Phase One of Hinkley Point C Cloud Migration Completed: Corporate
April 13, 2022
Microsoft solutions provider Avanade has completed the first phase of a project to bring state-of-the-art cloud infrastructure to EDF’s Hinkley Point C (HPC), providing a secure cloud platform to support construction of the world’s first nuclear power plant from the UK to be built in over 20 years.

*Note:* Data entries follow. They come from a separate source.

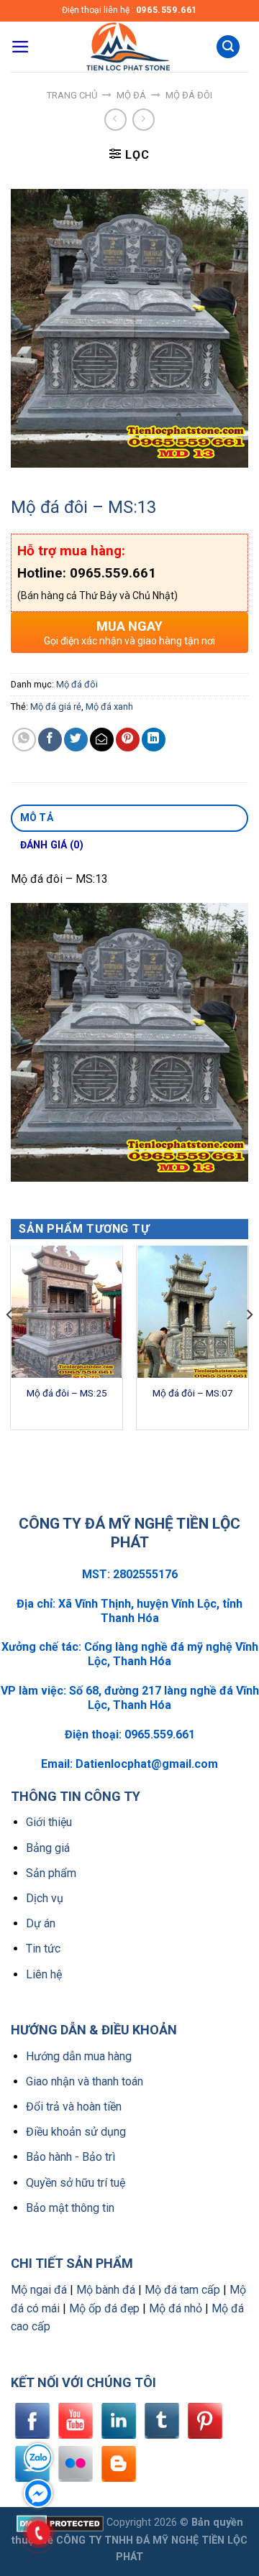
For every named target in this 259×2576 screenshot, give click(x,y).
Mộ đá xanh (109, 706)
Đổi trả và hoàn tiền (74, 2106)
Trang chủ (72, 95)
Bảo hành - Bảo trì (70, 2157)
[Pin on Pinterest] (128, 739)
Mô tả (36, 817)
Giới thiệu (49, 1822)
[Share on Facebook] (50, 739)
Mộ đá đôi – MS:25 (67, 1393)
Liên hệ (44, 1974)
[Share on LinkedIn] (153, 739)
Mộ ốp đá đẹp (104, 2308)
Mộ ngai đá (39, 2290)
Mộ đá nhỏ (175, 2308)
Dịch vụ (44, 1898)
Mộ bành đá (105, 2290)
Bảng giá (48, 1848)
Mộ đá (131, 95)
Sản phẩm (51, 1873)
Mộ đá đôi (188, 95)
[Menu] (20, 46)
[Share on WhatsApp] (24, 739)
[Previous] (10, 1342)
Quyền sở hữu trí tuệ (75, 2183)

Additional applications will be migrated in future phases.
A different type of cloud in this view of a bunker lid lift during the construction of an HPC (Image: EDF)
Avanade said the company, which is part-owned by Microsoft, and HPC have overcome challenges unique to the nuclear power industry, including intensive security, data retention and regulatory considerations through the Cloud Foundations methodology. unique and robust solution from Avanade combined with the Microsoft Azure platform.
Avanade’s project manager, Peter Jennings, said the “groundbreaking” project demonstrated the essential role of the cloud in “the most ambitious and sensitive” projects. “The state-of-the-art cloud infrastructure that underpins building HPC will enable thousands of workers to better collaborate and manage the UK’s largest sustainable energy project for a generation,” he said. . “With our partners at Hinckley Point C, we have built an extremely secure and scalable IT infrastructure, with a high degree of automation that delivers greater efficiency.”
Given the scale of the HPC project – one of the largest construction projects in Europe – it needed an IT infrastructure focused on security and scale, Avanade said. The company worked with HPC to design and build the new secure cloud environment, bringing together components of HPC’s existing infrastructure and the Azure cloud to control access to information. This provided a secure foundation for the migration of key services, new servers and document storage.
“Several thousand” additional field staff are now using the platform and information to support construction activities, Avanade said. He also streamlined processes so that more than half of the tasks required by Avanade, EDF and other third parties are automated.